* _ENUNCIADO_
Devolva todas as linhas que contêm a palavra "This", levando em conta a diferença entre maiúsculas e minúsculas.

* _DADOS DA TAREFA_
------------

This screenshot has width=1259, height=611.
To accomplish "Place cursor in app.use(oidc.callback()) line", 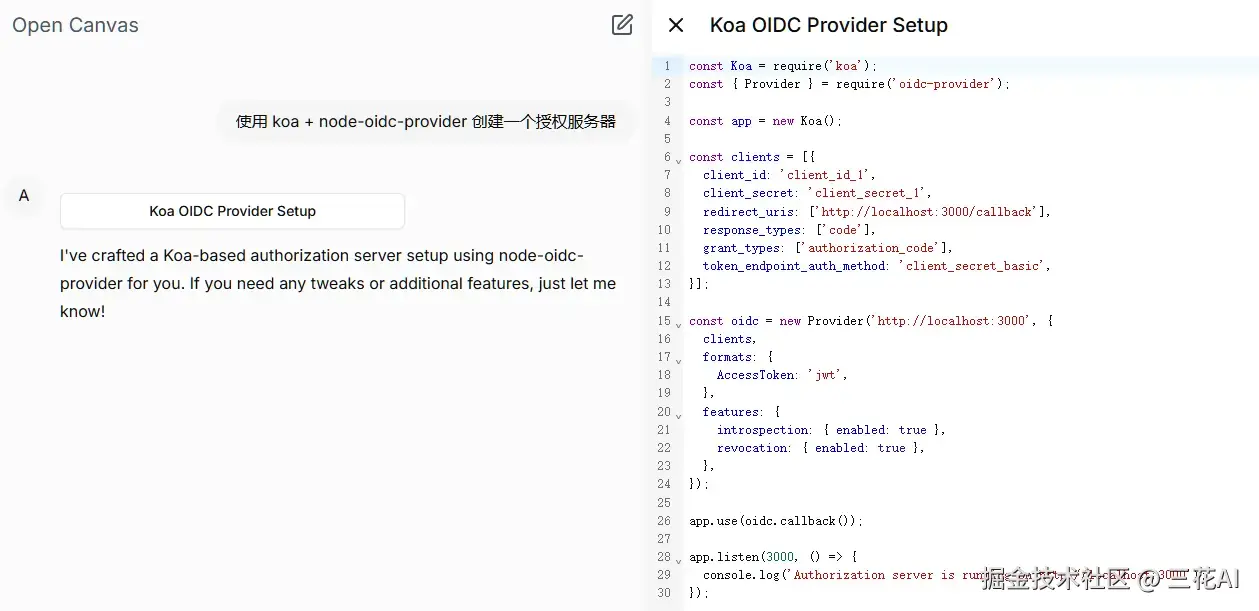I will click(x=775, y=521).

------------

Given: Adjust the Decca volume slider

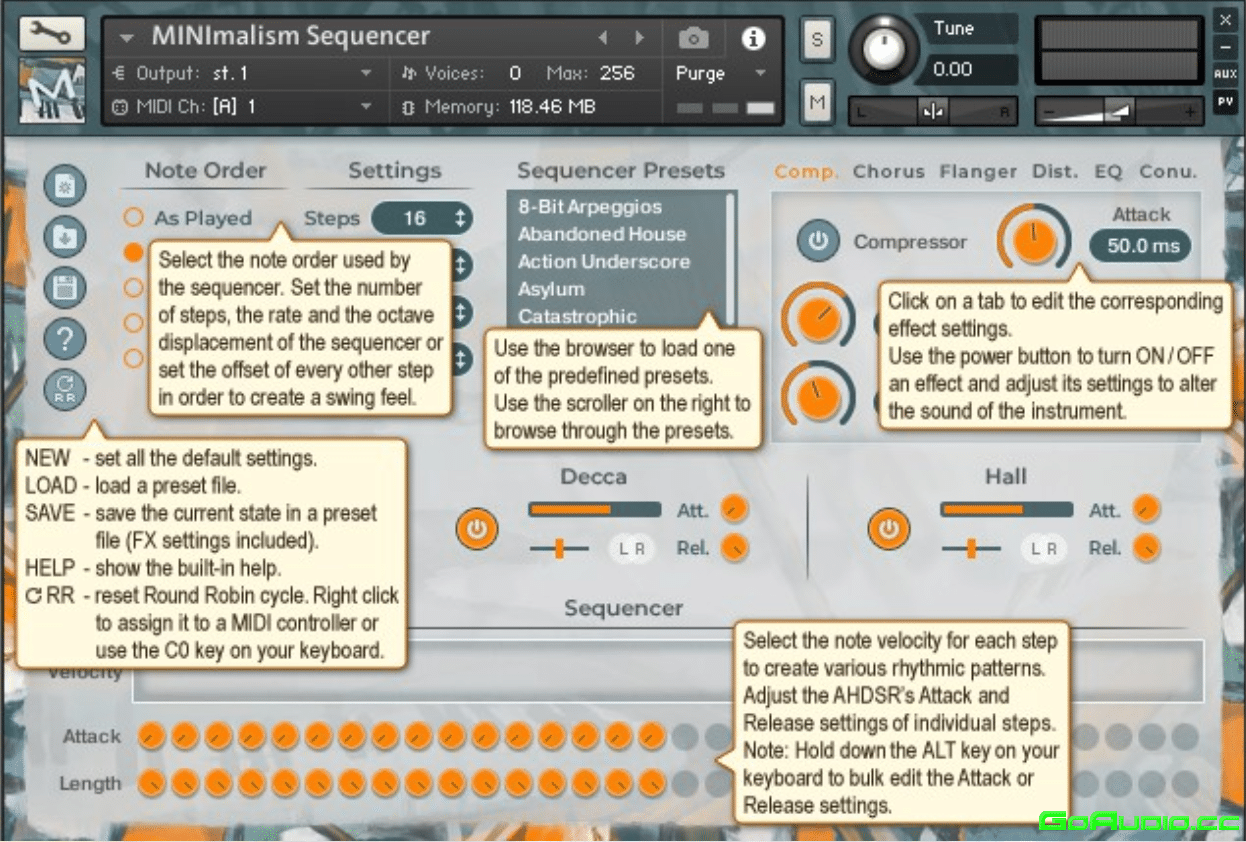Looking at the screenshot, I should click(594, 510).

------------

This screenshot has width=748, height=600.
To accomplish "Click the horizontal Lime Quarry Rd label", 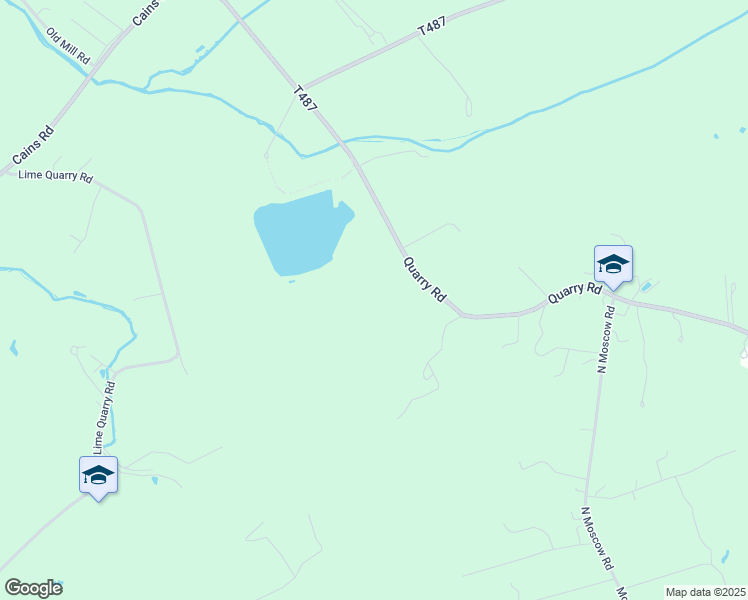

------------

* _RESOLUÇÃO_
This screenshot has width=1259, height=611.
This screenshot has width=748, height=600.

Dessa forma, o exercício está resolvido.